**EXERCISE INSTRUCTIONS:** Transcribe only what runs from the line including "Image resolution: width=1456" through the last line of the entries, exactly as it appears.

>>

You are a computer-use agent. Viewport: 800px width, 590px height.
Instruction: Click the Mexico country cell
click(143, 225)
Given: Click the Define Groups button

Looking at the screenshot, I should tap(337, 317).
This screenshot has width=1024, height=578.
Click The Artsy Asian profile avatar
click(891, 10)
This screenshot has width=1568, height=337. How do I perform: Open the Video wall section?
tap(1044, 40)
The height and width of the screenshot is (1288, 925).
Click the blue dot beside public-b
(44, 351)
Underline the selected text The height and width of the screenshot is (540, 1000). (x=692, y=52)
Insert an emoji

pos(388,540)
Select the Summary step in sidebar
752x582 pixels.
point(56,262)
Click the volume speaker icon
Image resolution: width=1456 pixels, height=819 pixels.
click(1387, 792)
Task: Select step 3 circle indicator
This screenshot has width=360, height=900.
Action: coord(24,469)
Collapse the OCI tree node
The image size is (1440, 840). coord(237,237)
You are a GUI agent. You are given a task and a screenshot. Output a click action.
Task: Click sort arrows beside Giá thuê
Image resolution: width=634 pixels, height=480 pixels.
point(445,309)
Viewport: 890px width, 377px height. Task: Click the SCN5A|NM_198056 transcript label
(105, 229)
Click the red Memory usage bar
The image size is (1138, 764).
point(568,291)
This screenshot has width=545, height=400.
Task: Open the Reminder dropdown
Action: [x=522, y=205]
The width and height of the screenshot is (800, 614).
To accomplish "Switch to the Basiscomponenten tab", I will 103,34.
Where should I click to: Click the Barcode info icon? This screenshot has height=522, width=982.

<<

**EXERCISE ANSWER:**
Image resolution: width=1456 pixels, height=819 pixels.
click(1387, 792)
Task: Select step 3 circle indicator
This screenshot has width=360, height=900.
Action: coord(24,469)
Collapse the OCI tree node
The image size is (1440, 840). coord(237,237)
You are a GUI agent. You are given a task and a screenshot. Output a click action.
Task: Click sort arrows beside Giá thuê
Image resolution: width=634 pixels, height=480 pixels.
point(445,309)
Viewport: 890px width, 377px height. Task: Click the SCN5A|NM_198056 transcript label
(105, 229)
Click the red Memory usage bar
The image size is (1138, 764).
point(568,291)
This screenshot has width=545, height=400.
Task: Open the Reminder dropdown
Action: [x=522, y=205]
The width and height of the screenshot is (800, 614).
To accomplish "Switch to the Basiscomponenten tab", I will 103,34.
Where should I click to: Click the Barcode info icon? This screenshot has height=522, width=982.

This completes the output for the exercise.